--- Extracted material ---

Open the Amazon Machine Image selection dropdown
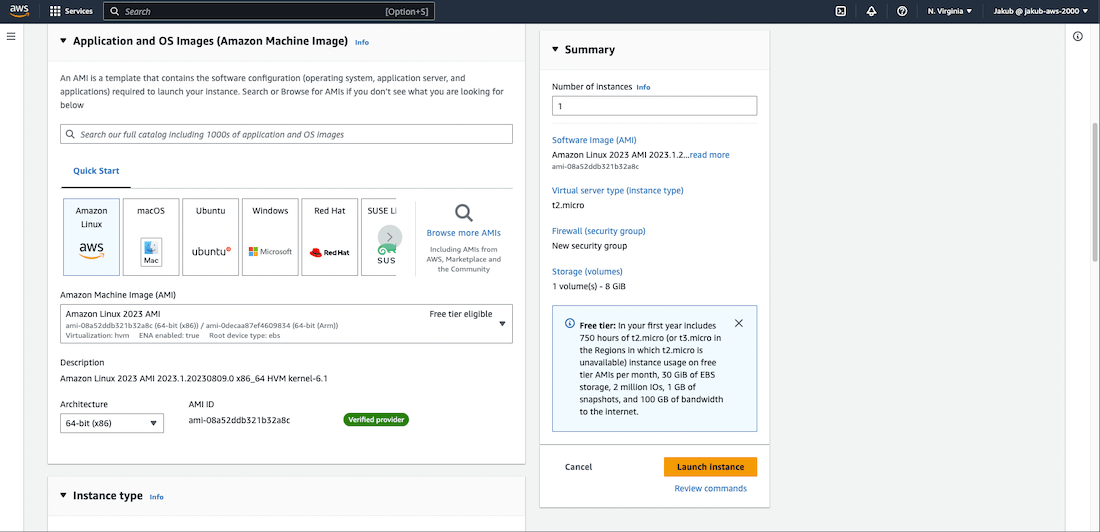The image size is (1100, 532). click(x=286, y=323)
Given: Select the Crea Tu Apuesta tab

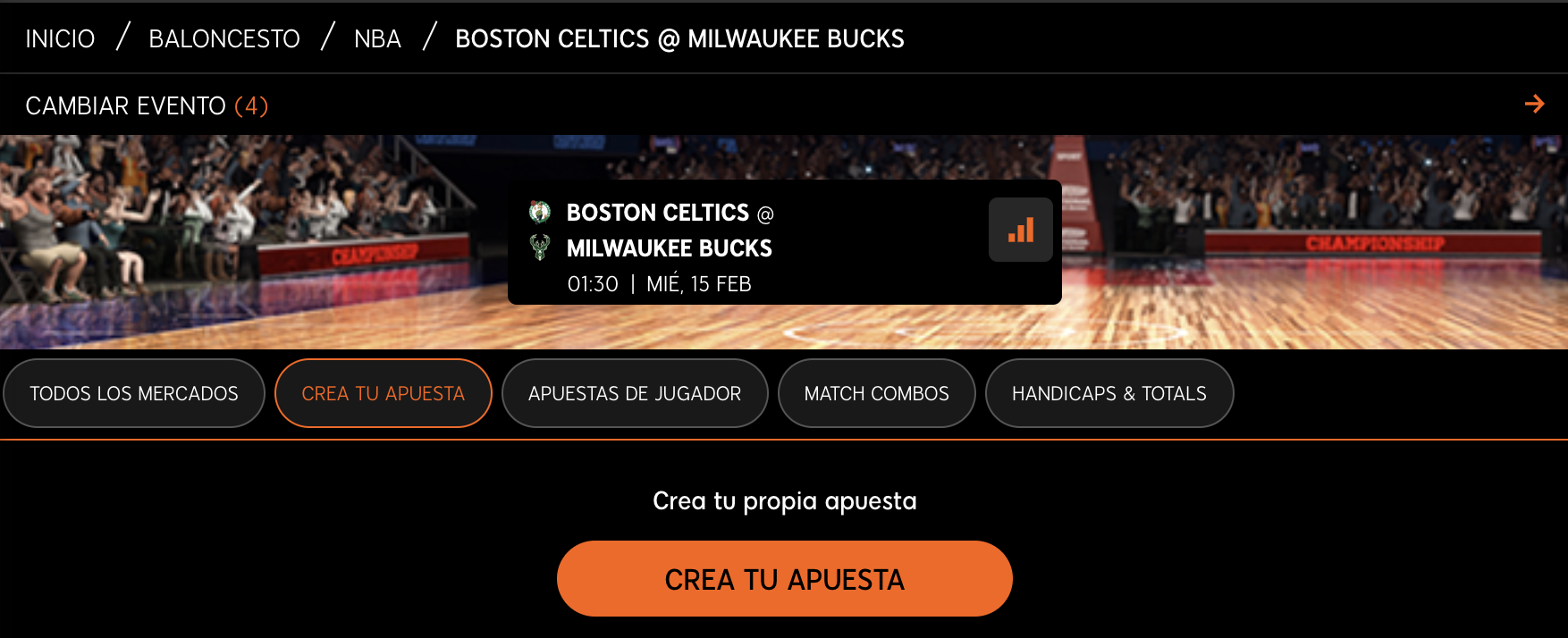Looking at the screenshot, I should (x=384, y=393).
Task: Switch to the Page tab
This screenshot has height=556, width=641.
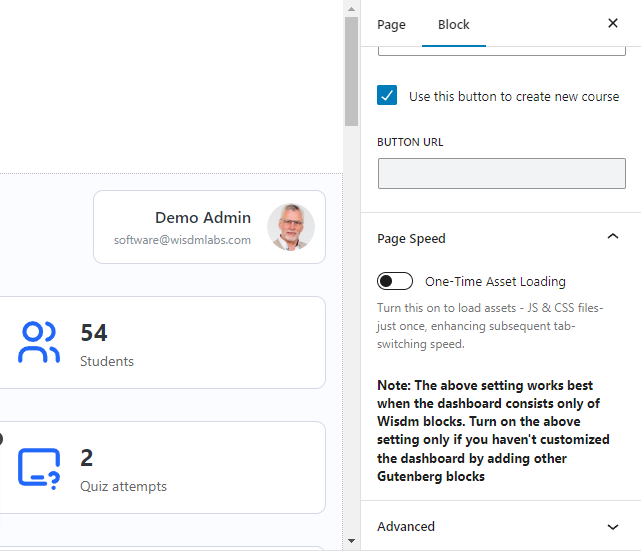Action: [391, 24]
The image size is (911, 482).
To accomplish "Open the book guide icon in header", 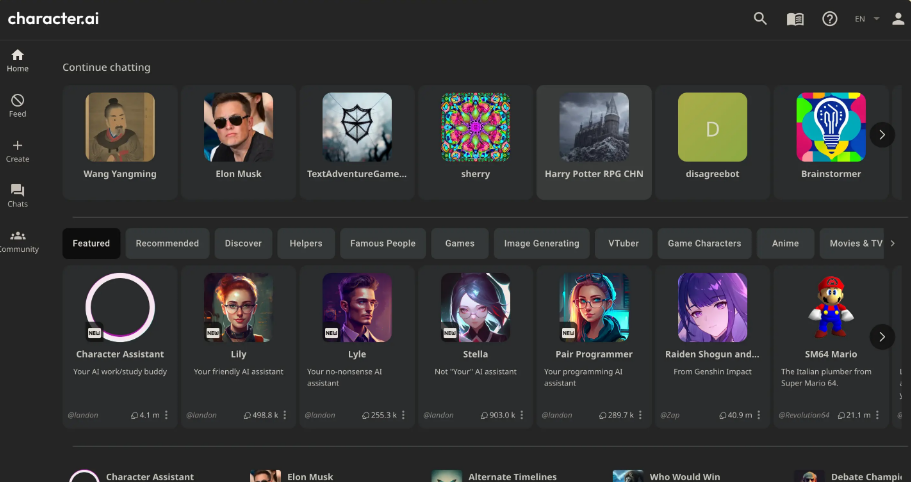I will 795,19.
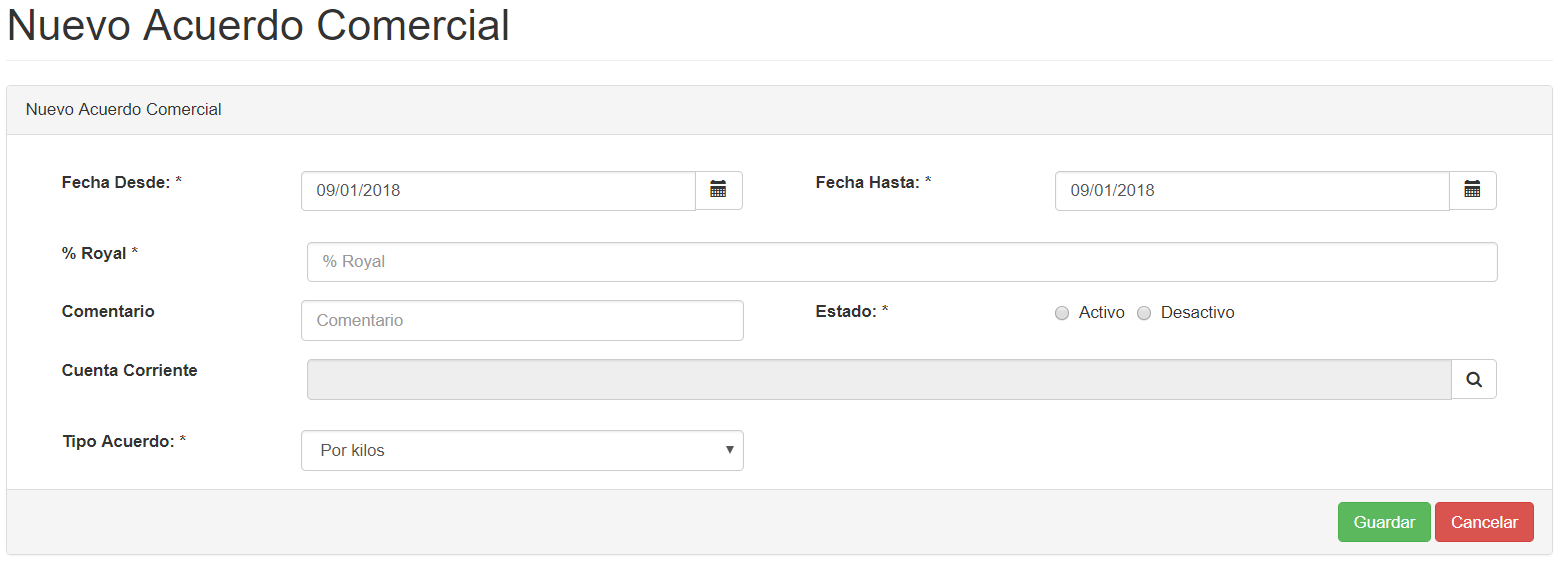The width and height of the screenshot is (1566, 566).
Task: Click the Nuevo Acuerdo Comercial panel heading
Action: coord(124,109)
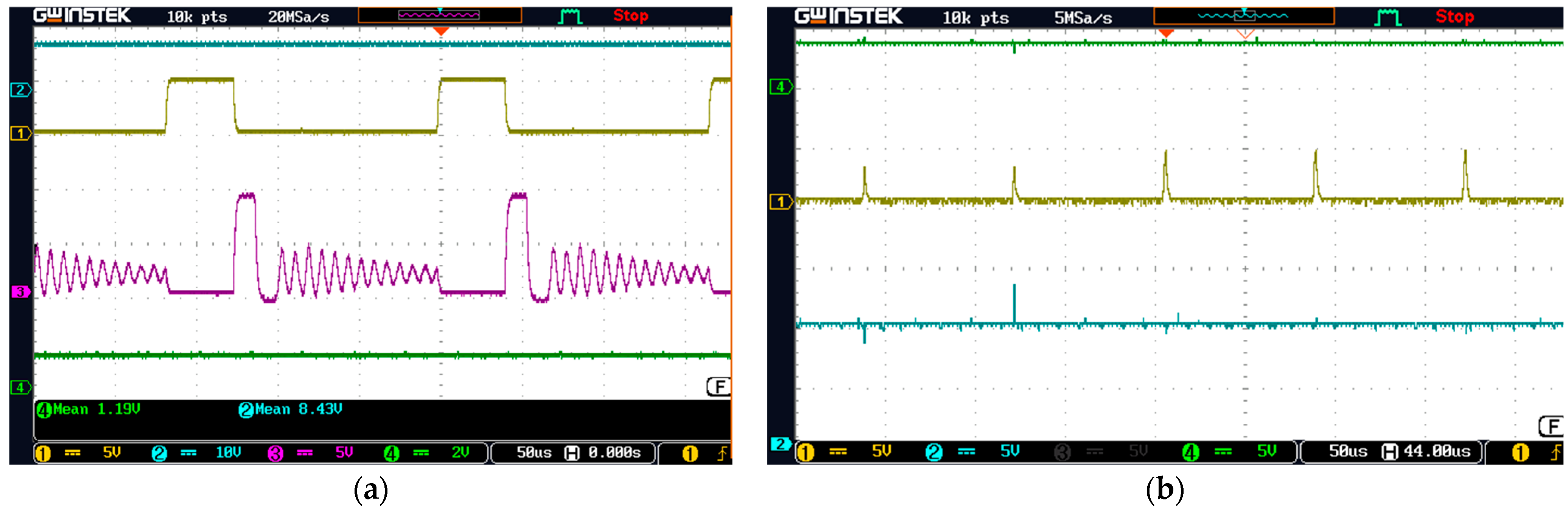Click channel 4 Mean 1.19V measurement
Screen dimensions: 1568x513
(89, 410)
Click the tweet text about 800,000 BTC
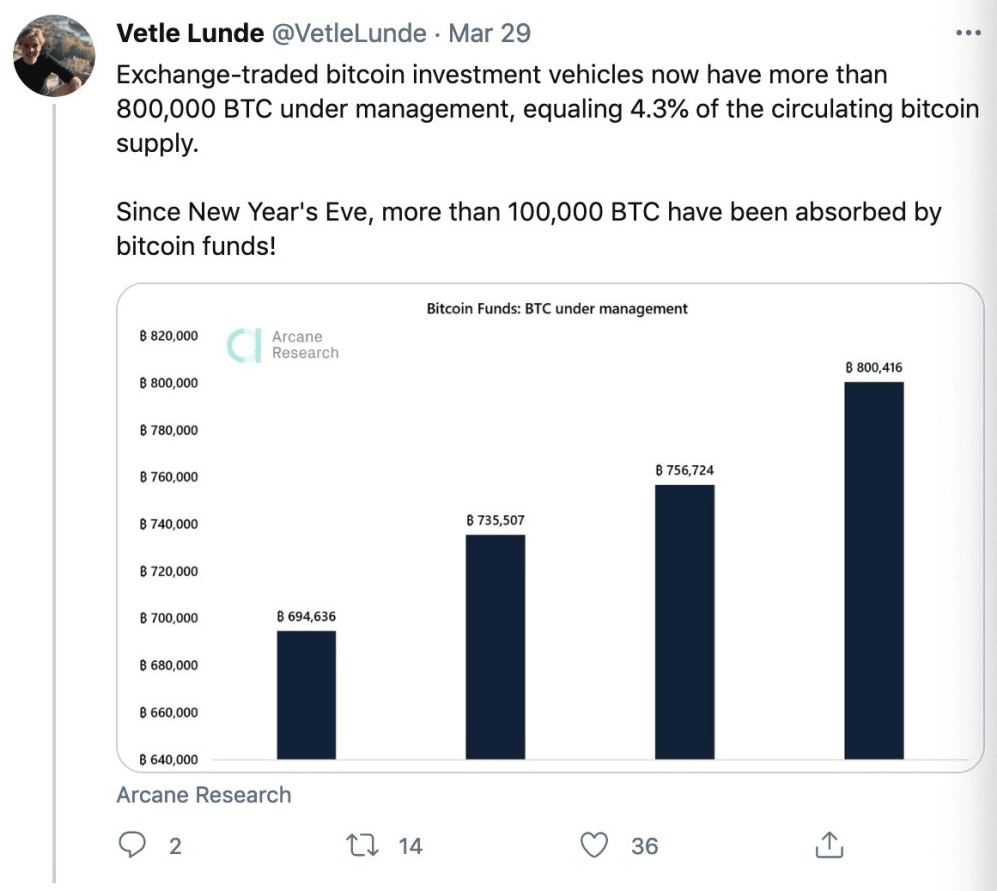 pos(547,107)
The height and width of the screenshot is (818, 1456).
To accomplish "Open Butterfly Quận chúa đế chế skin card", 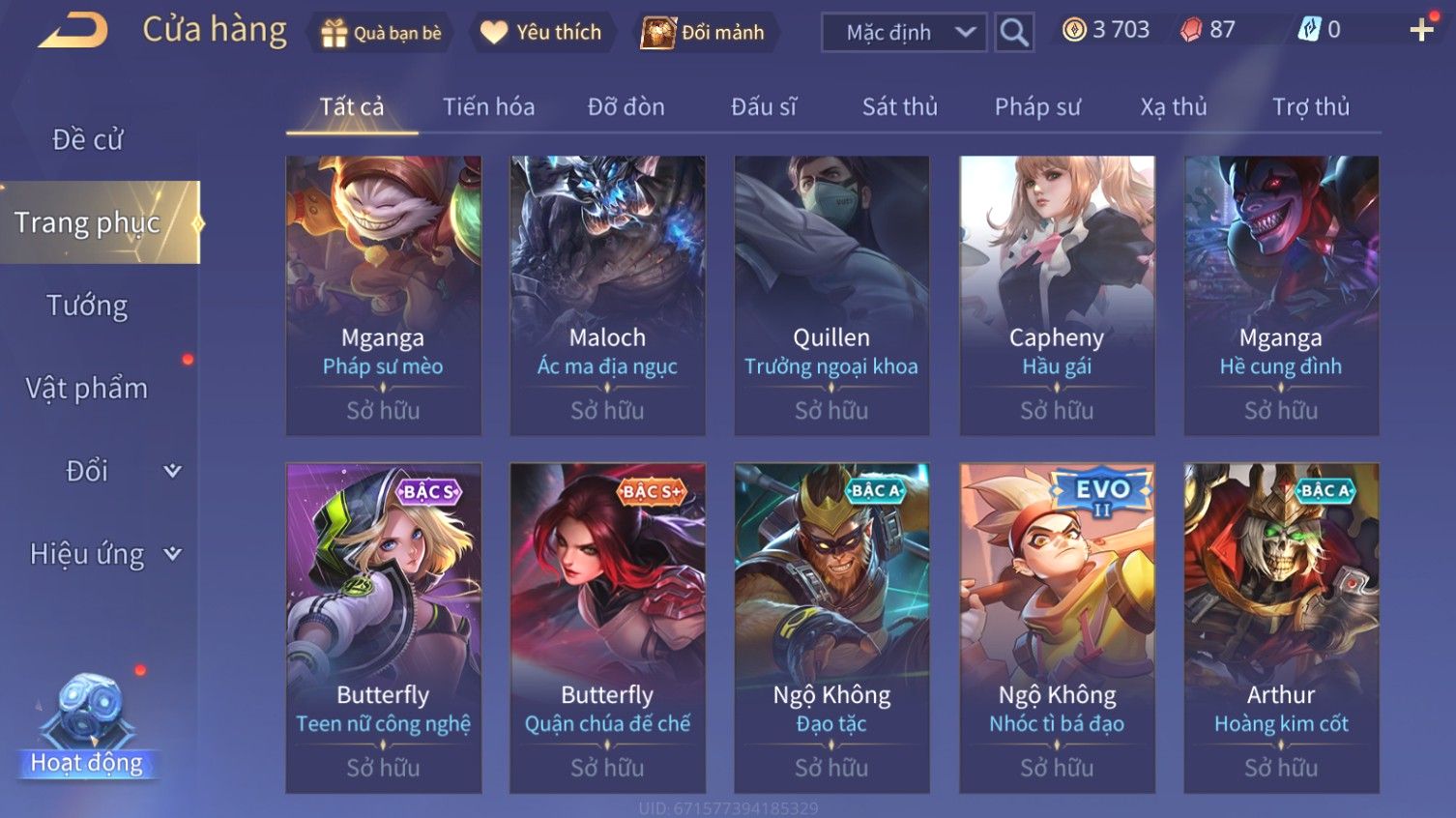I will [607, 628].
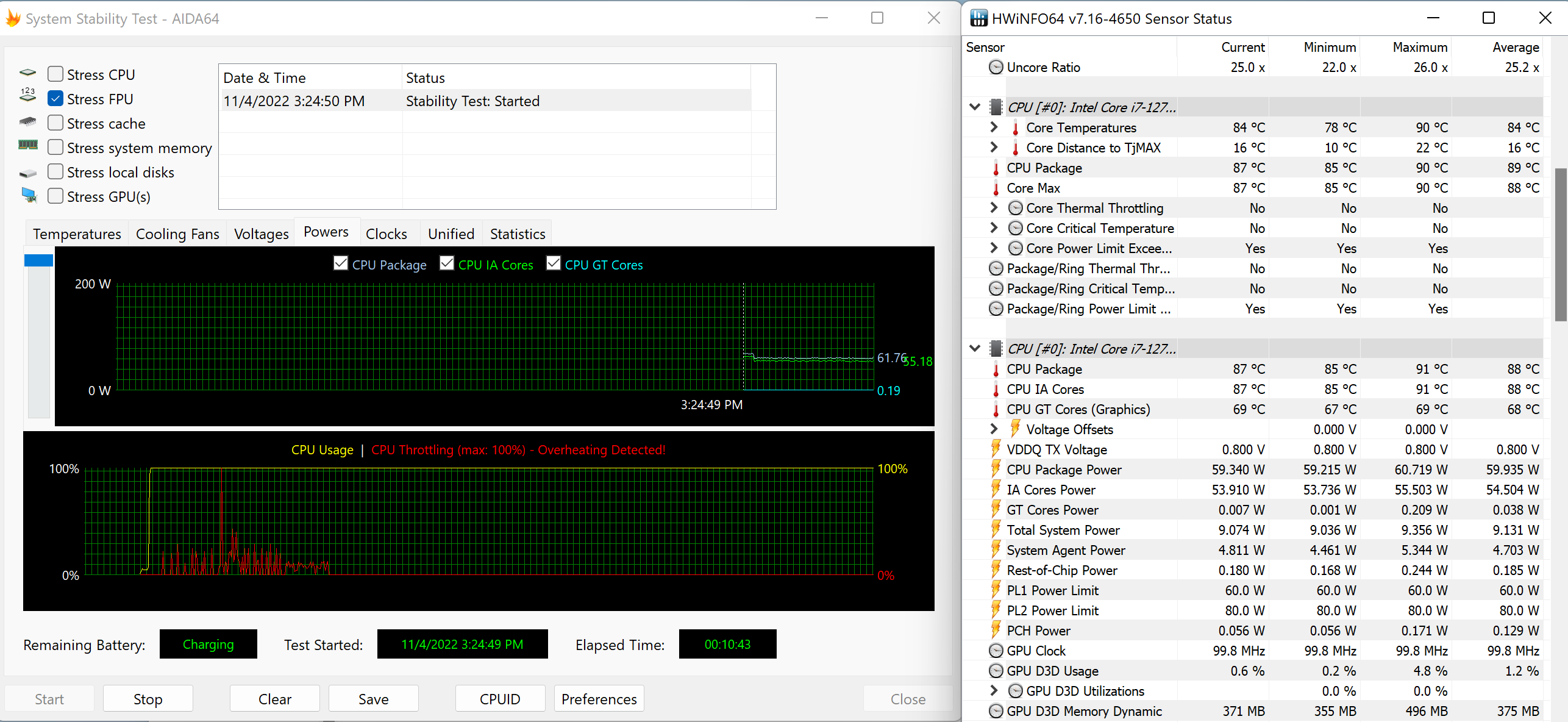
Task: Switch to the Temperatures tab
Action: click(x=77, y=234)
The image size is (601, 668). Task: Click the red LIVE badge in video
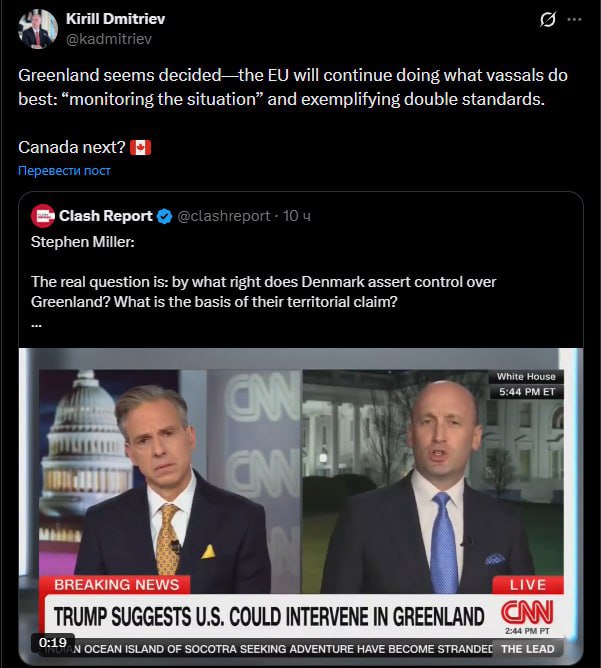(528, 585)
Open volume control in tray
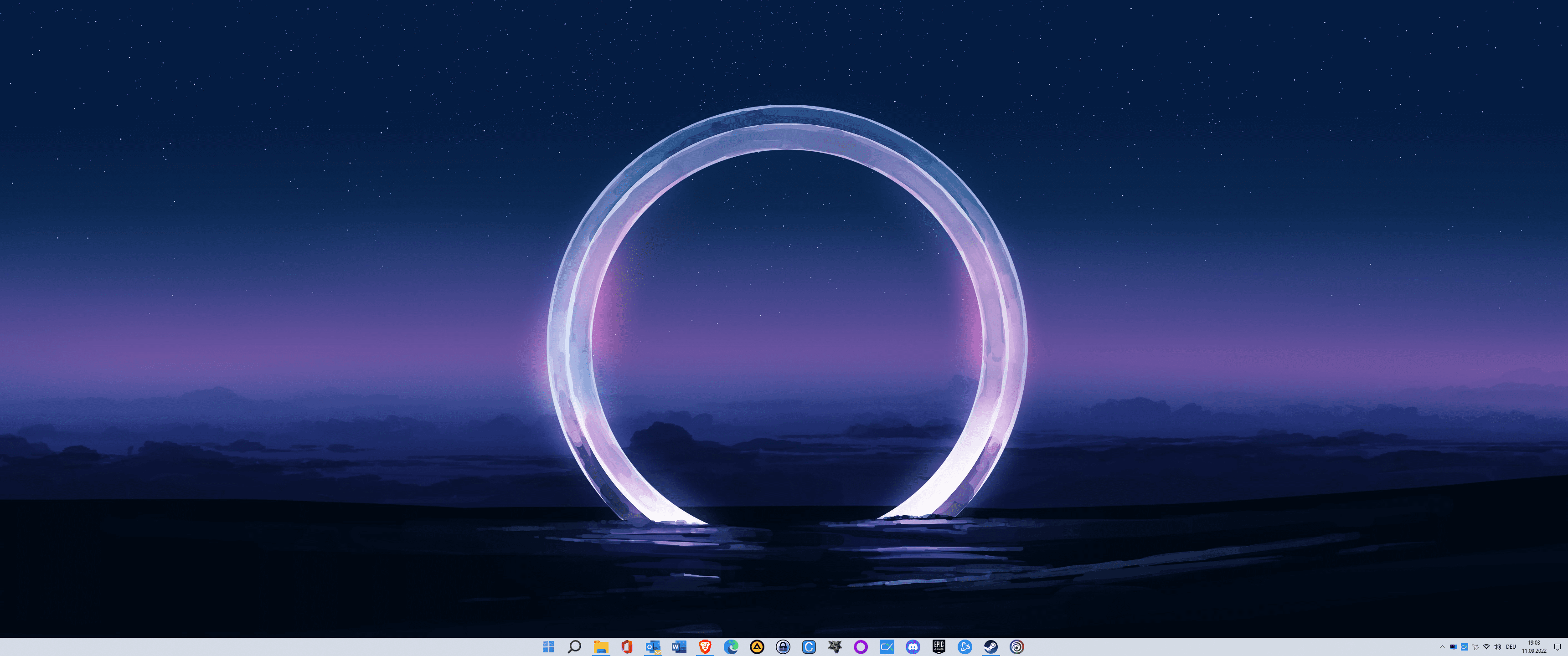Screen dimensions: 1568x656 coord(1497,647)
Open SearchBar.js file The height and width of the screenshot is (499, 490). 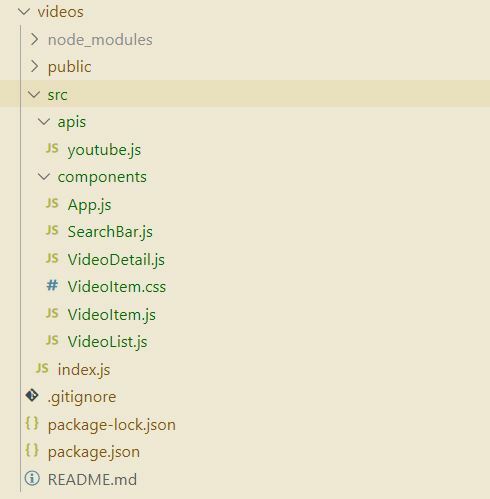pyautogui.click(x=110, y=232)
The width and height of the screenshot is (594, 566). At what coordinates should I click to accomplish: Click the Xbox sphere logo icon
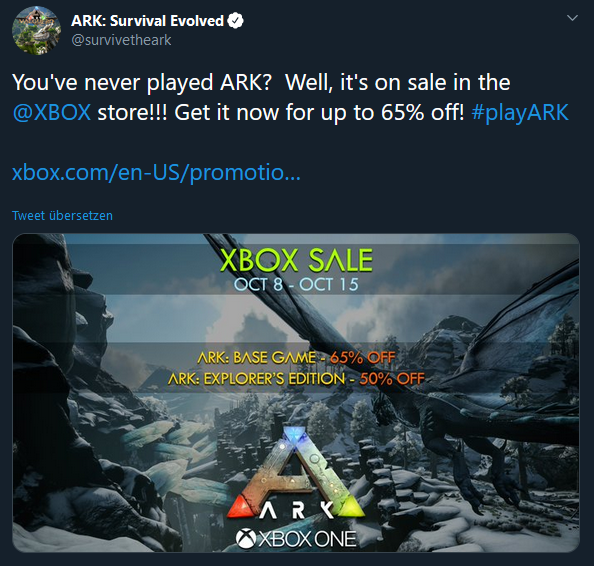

---

• **What is needed**:
Reproduce the records word for word, starting at the first line and stopping after the line that contains "Action: [391, 24]". Include that line, and leave the pictures out.

• **Written solution**:
Open the Amazon Machine Image selection dropdown
The image size is (1100, 532). click(x=286, y=323)
Given: Select the Crea Tu Apuesta tab

Looking at the screenshot, I should (x=384, y=393).
Task: Switch to the Page tab
This screenshot has height=556, width=641.
Action: [391, 24]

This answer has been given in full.